CODEWITHSUNDEEP
algorithmscala
Ula Krukar
Ula Krukar

Reputation: 13019

How to create List from Range

I am new to Scala, just started learning, so this is basic beginner question.

I try to implement Sieve of Eratosthenes algorithm. Here is what I got so far:

def sieve_core(cross: Int, lst: Seq[Int]): List[Int] = {
    val crossed = lst.filter(_ % cross != 0)
    crossed match {
            case a :: rest => cross :: sieve_core(a, crossed)
            case _ => cross :: Nil
    }
}

def sieve(max: Int): List[Int] = {
    sieve_core(2, (2 to max))
}

println(sieve(100))

The result is:

List(2)

As far as I understand, case _ => cross :: Nil is matched in first iteration of sieve_core, which means that crossed is not an instance of a List.

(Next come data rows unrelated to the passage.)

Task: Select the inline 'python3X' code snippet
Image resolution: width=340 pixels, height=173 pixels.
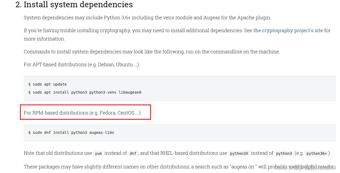Action: (239, 153)
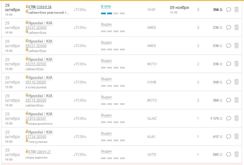The width and height of the screenshot is (244, 165).
Task: Delete the CTR CVKH134 order row
Action: [x=236, y=9]
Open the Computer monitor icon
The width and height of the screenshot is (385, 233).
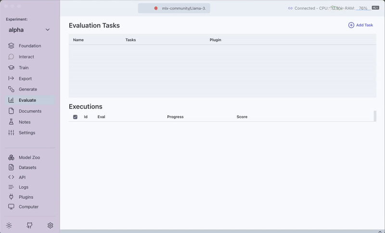(11, 207)
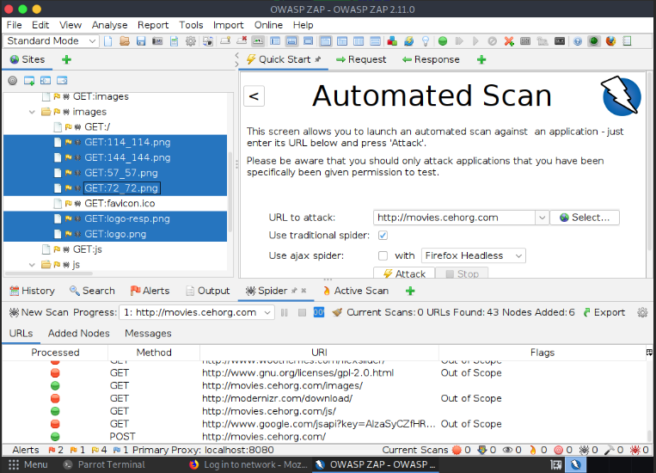Click the Add-ons red X toolbar icon
Viewport: 656px width, 473px height.
[510, 41]
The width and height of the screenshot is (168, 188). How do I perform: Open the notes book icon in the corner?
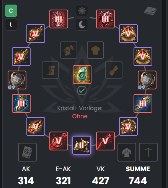coord(150,11)
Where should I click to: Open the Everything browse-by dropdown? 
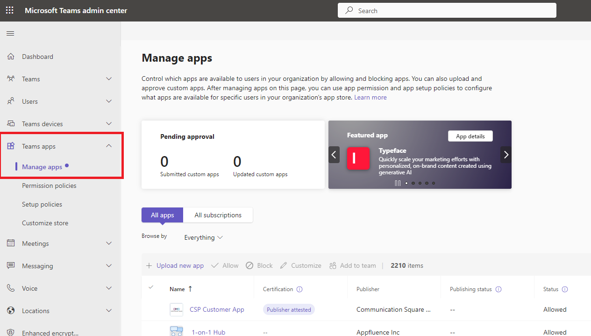(203, 237)
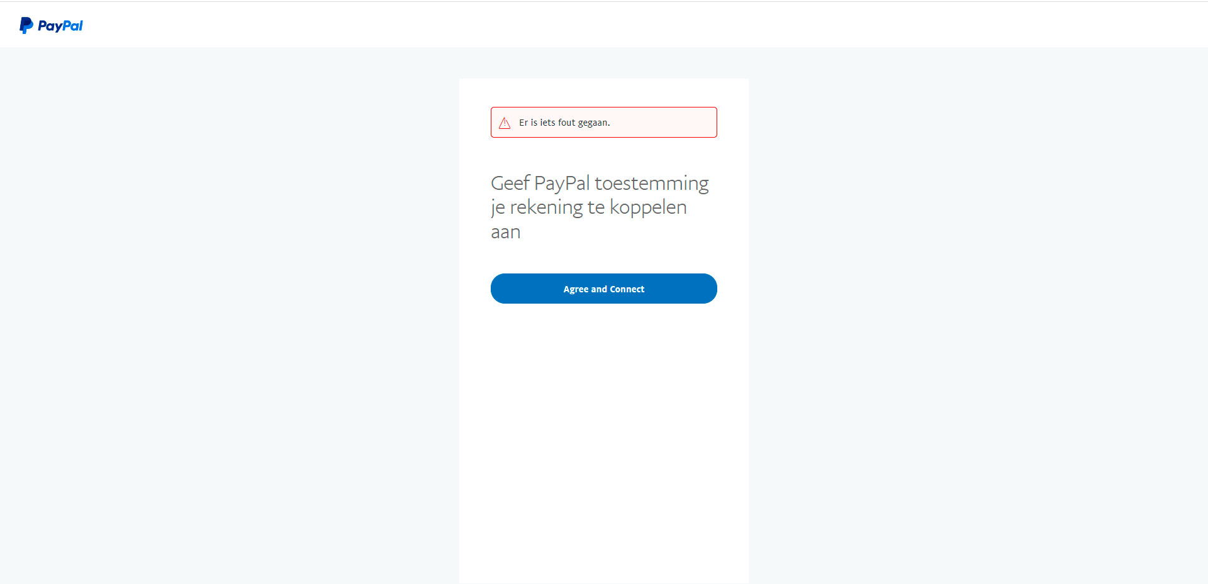Click the word 'aan' in the heading
1208x584 pixels.
pos(505,232)
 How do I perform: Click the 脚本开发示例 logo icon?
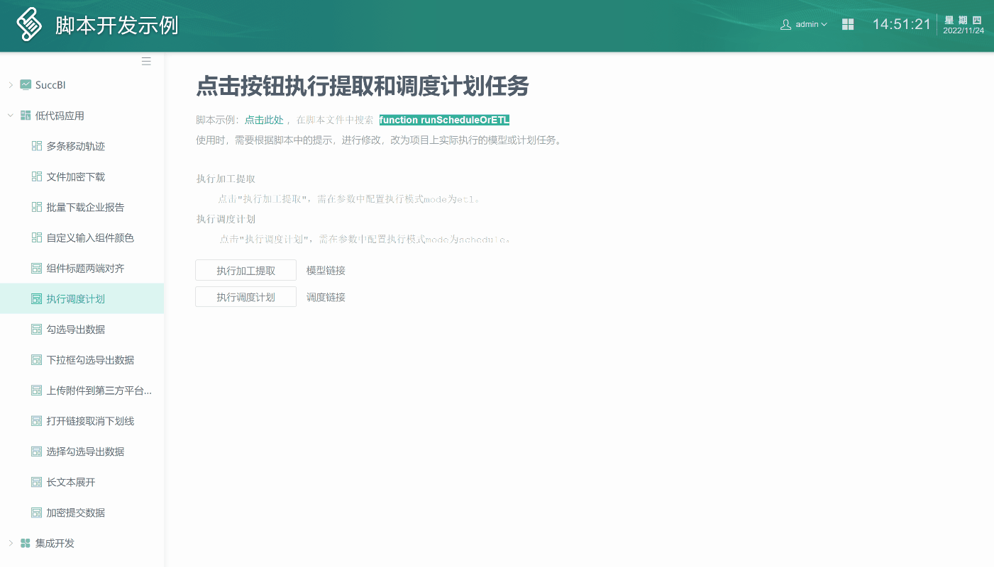(x=28, y=23)

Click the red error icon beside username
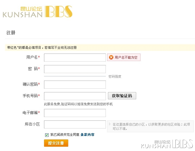[x=111, y=57]
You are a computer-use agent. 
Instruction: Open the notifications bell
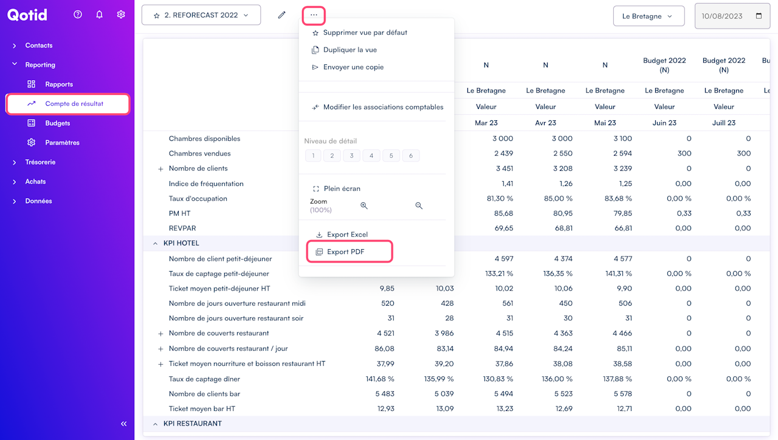pyautogui.click(x=100, y=15)
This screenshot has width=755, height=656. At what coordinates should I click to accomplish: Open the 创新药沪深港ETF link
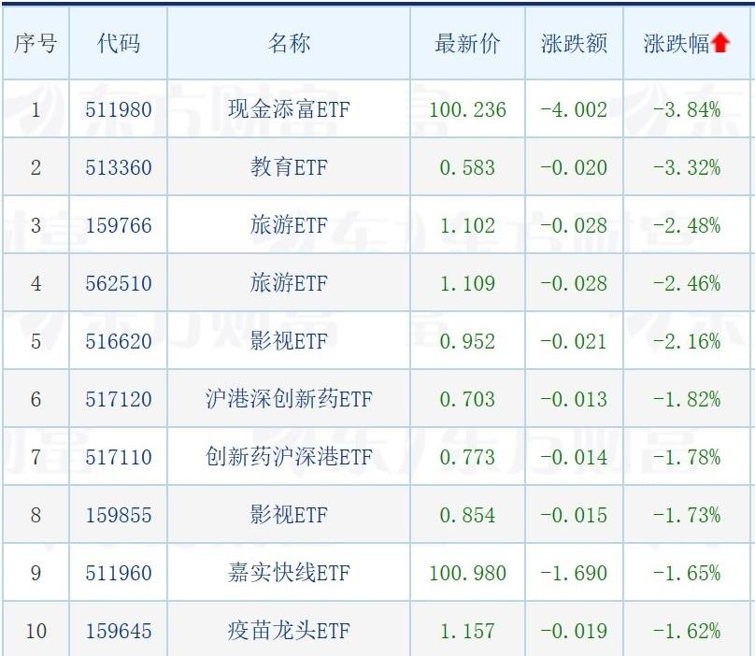[289, 457]
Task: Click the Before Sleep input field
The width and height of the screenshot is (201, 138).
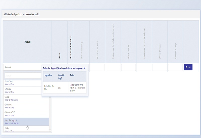Action: tap(175, 67)
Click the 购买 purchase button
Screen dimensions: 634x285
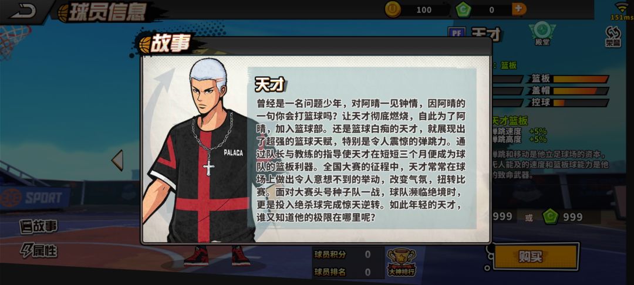point(536,257)
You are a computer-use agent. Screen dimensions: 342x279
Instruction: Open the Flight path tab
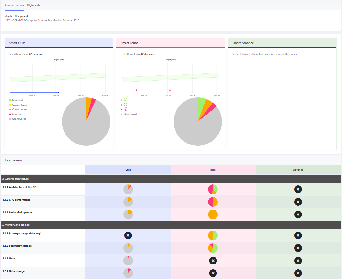coord(33,5)
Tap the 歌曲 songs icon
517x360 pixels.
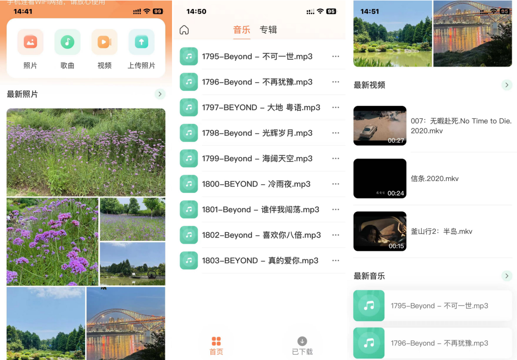[x=67, y=42]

I changed lst parameters type to List[Int] and now the code won't compile with an error:

(fragment of Problem3.scala):24: error: type mismatch;
 found   : Range.Inclusive
 required: List[Int]
    sieve_core(2, (2 to max))
                      ^

Apparently Range is not a List.

Question: how can I turn Range into a List? Or is it some bigger problem with my code, I have made some bad assumption somewhere along the way?

Any help appreciated.

Upvotes: 14

Views: 22314

Answers (3)

Sal Borrelli
Sal Borrelli

Reputation: 2536

(2 to max) is not a scala.collection.immutable.List indeed but a scala.collection.immutable.Range, more precisely an instance of scala.collection.immutable.Range.Inclusive, as mentioned in your error message. Just in passing note that Inclusive and Exclusive are themselves members of Range, with a fairly auto-explanatory meaning.

Luckily the Range class offers the handy method toList, which you can leverage for converting the range into a list and resolve the problem, like in the following code snippet:

scala> val max = 10
max: Int = 10

scala> val r = (2 to max)
r: scala.collection.immutable.Range.Inclusive = Range 2 to 10

scala> val l = r.toList
l: List[Int] = List(2, 3, 4, 5, 6, 7, 8, 9, 10)

Upvotes: 0

DigitalRoss
DigitalRoss

Reputation: 146221

There's an apply method on the List companion object which takes a range and returns a List:

scala> List.range(2, 11)
res0: List[Int] = List(2, 3, 4, 5, 6, 7, 8, 9, 10)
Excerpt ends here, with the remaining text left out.